This program is made possible by a partnership between Las Vegas and Motionloft, a private company that provides the sensor tech with an accompanying dashboard to make data they collect accessible and easy to interpret for public servants. Las Vegas CIO Michael Sherwood said the pilot with Motionloft’s tech started with four intersections and eight total sensors, and his department is currently in talks to expand it.
The data being provided by these sensors — which includes how many cars pass through intersections at certain times of day, when and how long cars idle at individual lights, and where in the city the most jaywalkers are scrambling through the roads, to name a few — is new data that the city was unable to collect in the past. Sherwood said the dashboard that conveys the collect info makes the nuanced and immense data that sensors collect easy to interpret.
“To me, it’s simple,” Sherwood said. “I’m a technologist and a futurist, I’m not a traffic analyst, but I can look at these reports.
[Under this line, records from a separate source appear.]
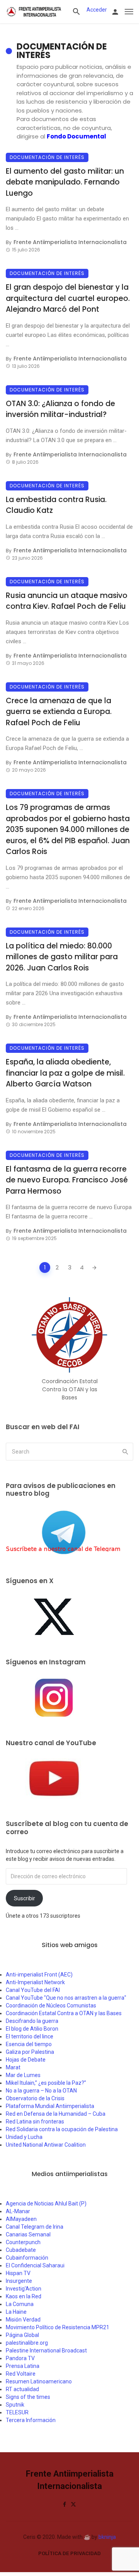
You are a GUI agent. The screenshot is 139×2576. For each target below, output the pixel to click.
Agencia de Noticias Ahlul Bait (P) (46, 2203)
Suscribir (24, 1898)
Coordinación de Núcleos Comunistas (51, 2005)
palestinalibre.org (27, 2343)
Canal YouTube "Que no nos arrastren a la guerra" (66, 1998)
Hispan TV (18, 2273)
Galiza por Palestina (30, 2052)
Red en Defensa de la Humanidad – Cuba (55, 2114)
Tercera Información (31, 2420)
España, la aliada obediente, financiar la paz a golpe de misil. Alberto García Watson (65, 1073)
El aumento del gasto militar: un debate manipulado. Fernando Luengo (65, 182)
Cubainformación (27, 2258)
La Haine (16, 2312)
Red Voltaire (21, 2374)
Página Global (22, 2335)
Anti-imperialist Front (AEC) (39, 1974)
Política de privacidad (69, 2553)
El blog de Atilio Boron (32, 2029)
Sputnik (15, 2405)
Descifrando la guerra (32, 2021)
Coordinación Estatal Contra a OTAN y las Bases (64, 2013)
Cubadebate (21, 2250)
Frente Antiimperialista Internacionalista (70, 242)
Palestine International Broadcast (46, 2350)
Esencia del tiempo (29, 2044)
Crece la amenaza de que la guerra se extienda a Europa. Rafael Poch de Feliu (59, 711)
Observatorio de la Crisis (35, 2098)
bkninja (107, 2537)
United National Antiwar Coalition (46, 2145)
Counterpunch (23, 2242)
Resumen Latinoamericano (39, 2381)
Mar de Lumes (23, 2075)
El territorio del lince (29, 2036)
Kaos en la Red (23, 2296)
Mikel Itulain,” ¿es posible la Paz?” (46, 2083)
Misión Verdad (23, 2319)
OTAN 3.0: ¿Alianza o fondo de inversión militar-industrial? (60, 409)
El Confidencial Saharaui (35, 2265)
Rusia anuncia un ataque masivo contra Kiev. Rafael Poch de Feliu (66, 601)
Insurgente (19, 2281)
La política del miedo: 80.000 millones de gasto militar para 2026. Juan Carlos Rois (62, 957)
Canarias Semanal (28, 2234)
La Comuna (20, 2304)
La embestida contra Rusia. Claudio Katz (56, 505)
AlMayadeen (21, 2219)
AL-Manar (18, 2211)
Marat (13, 2067)
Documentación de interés (47, 157)
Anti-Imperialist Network (35, 1982)
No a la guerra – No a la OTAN (41, 2090)
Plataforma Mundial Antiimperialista (50, 2106)
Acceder (96, 10)
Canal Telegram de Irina (34, 2227)
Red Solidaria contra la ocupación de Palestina (62, 2129)
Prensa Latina (22, 2366)
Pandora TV (20, 2358)
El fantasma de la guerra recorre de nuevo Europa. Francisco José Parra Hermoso (67, 1180)
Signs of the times (28, 2397)
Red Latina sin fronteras (35, 2121)
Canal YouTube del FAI (33, 1990)
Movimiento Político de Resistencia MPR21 (57, 2327)
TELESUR (17, 2412)
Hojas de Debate (26, 2060)
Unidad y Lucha (24, 2137)
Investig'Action (23, 2289)
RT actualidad (22, 2389)
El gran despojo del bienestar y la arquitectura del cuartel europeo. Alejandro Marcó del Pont (68, 298)
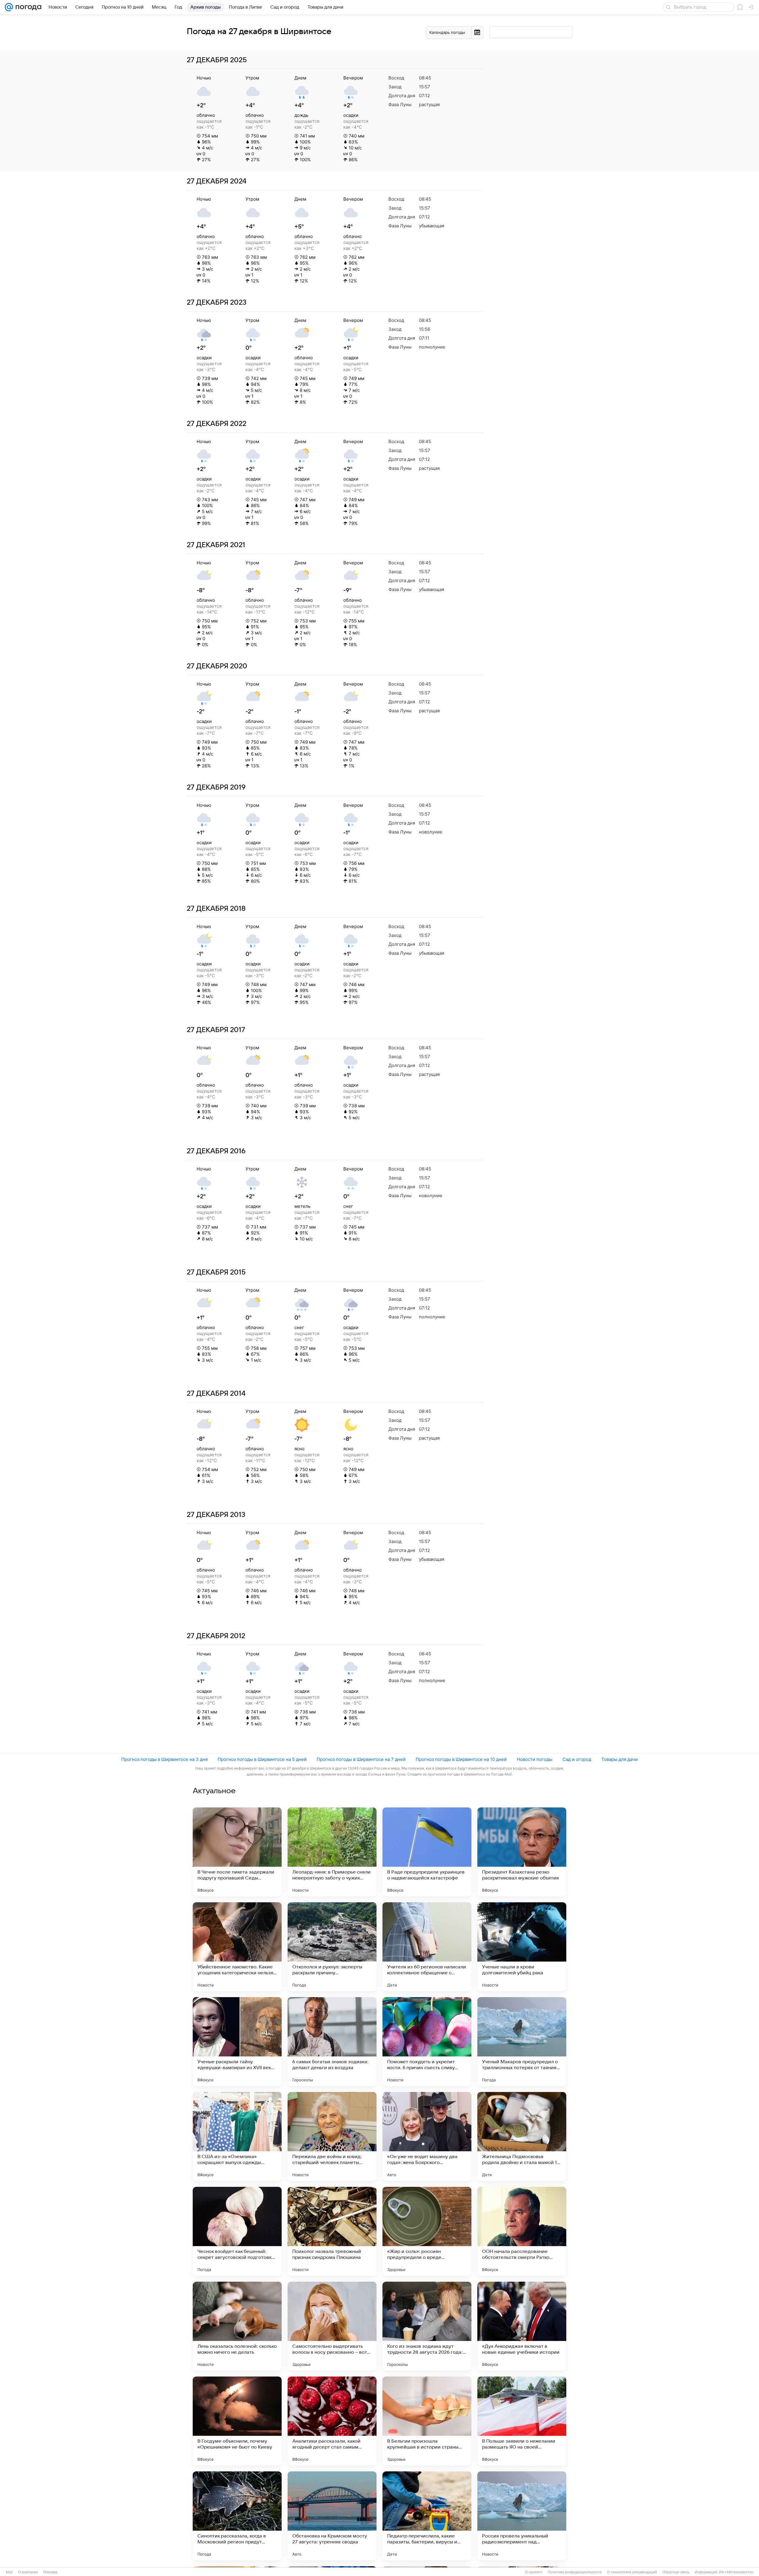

They’re easy to understand.”
The project is currently being used to gather info, and Sherwood has a host of ideas for how the info can influence life in Las Vegas, both for the city’s permanent residents as well as the scores of international visitors that regularly descend upon it. Potential uses include positioning increased police resources at intersections when traffic flow is highest, or placing natural barriers in areas where pedestrians most tend to illegally cross streets.
Sherwood and Las Vegas also envision the sensors’ data as being useful for attracting new business owners to the city, as it can be used to show entrepreneurs locations and times that traffic in certain areas is highest, thereby enticing them to invest in those places.
For its part, this is not the first public partnership that Motionloft has engaged in, said CEO Joyce Reitman. The business has so far deployed its tech in several cities, including New Orleans, where it has proved useful for redevelopment and reinvigoration. Reitman stressed that Las Vegas presents a unique opportunity for these sensors to contribute to city services.
“Las Vegas is a special place,” Reitman said. “It’s known worldwide, and what [Sherwood] and his team are doing is so forward-thinking. 'Smart' city is an oft-used word, but they’re putting their actions where it takes place.”
So far, Sherwood and his team have three main ways in which they plan to use the data: to reduce traffic safety; promote walkability; and increase the efficiency of city services that affect the streets, such as sanitation, maintenance and police. Sherwood emphasized, however, that there may soon be many other benefits to this tech.
“I’ve said several times: Data is the new oil, and what Motionloft does is not only drill the oil out of the ground, it refines it and allows us to make unique policy and business decisions based on that refined product,” Sherwood said.